▶ _SELECTED PASSAGE_
● ● ● ●
The above figure shows details of M2 Notifications (Breakdowns) in a month.

The Yellow lines indicate the details of 4 Breakdowns in the month.

The Brown line indicates the details of immediate previous breakdown.

MTTR = Sum of Downtimes (Hrs) / No. of Breakdowns

=  (1.35 + 0.17 + 0.18 + 0.83) / 4

=   0.6325 Hrs

MTBR = Sum of Intervals between two
Breakdowns in sequence / No. of Breakdowns

(Here the Brown line details are
used to calculate the interval before the fist yellow-line.)

This comes to 153.45 Hrs.

Here the Availability  =    [  153.45 / (153.45 + 0.6325)    *  100 ]      =  99.6 %

We know that MCJB and MCJC are the PMIS Tcodes to see the MTTR, MTBR values of an Equipment or a Functional Location respectively.

There will be no issues when availability figures are calculated through Z-Reports for equipments as individual objects.

But issues arise at Hierarchical cases like few explained below:

The ‘Crane’ situation:

End-users create Breakdown notifications simultaneously with several time overlaps on many equipments under a single Industrial Crane (F/L) during breakdown stoppage. They do not create any notification on Crane proper (F/L).
● ● ● ●
▶ _DATA SEGMENT_
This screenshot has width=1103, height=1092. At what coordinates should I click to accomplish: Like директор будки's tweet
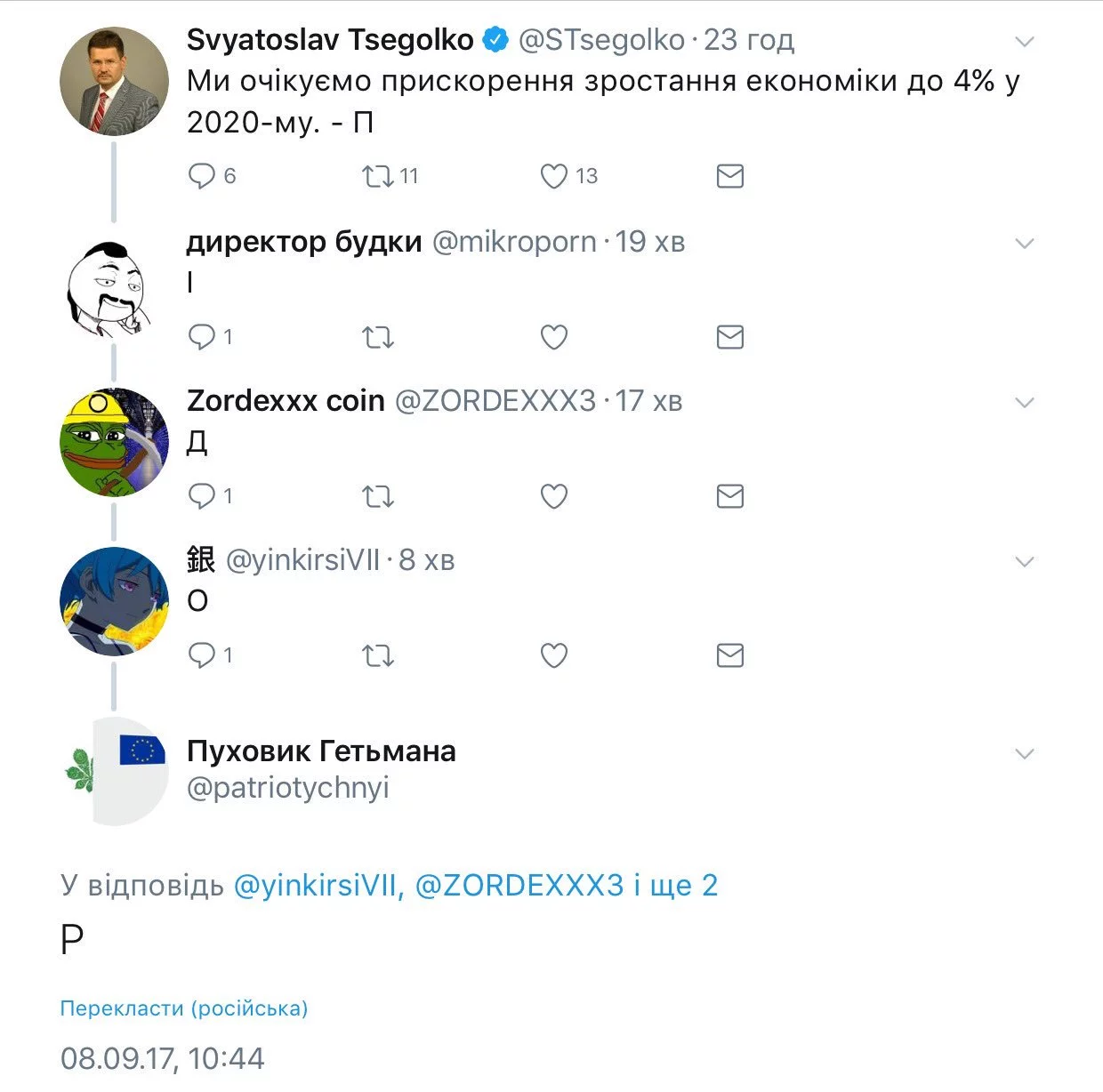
● ● ● ●
▶ _WRITTEN REQUEST A_
Give every downtime value, in hours, that the breakdown availability text adds up to compute MTTR.
▶ _WRITTEN REQUEST B_
In the breakdown availability text, which Tcode shows MTTR and MTBR values for a Functional Location?
▶ _WRITTEN REQUEST C_
Carry on the breakdown availability text from its last sentence.

▶ _EXERCISE RESULT A_
1.35, 0.17, 0.18, 0.83

▶ _EXERCISE RESULT B_
MCJC

▶ _EXERCISE RESULT C_
But expectations will be there that because of hierarchical representation in the system, database should be able to give the Availability figures at Crane Level.

Please see this article posted several months after the present one: Hierarchical Equipment Availability Calculations (on Functional Locations)

‘Functional Agencies’ Situation:

In the maintenance function of large manufacturing/process industries, maintenance agencies are sectionalised such as Mechanical, Electrical, Hydraulics, Instrumentation etc. Here these agencies record their Breakdowns / Preventive maintenance activities on their respective equipments  independently.

The cases where proper structuring is not done with a focus to capture the availability figures on key assets, involving all the data entered by these agencies,the availability computations on top hierarchy equipments looks very difficult.

Please refer to this document for some situations like above: Hierarchical Equipment Availability Calculations (on Functional Locations)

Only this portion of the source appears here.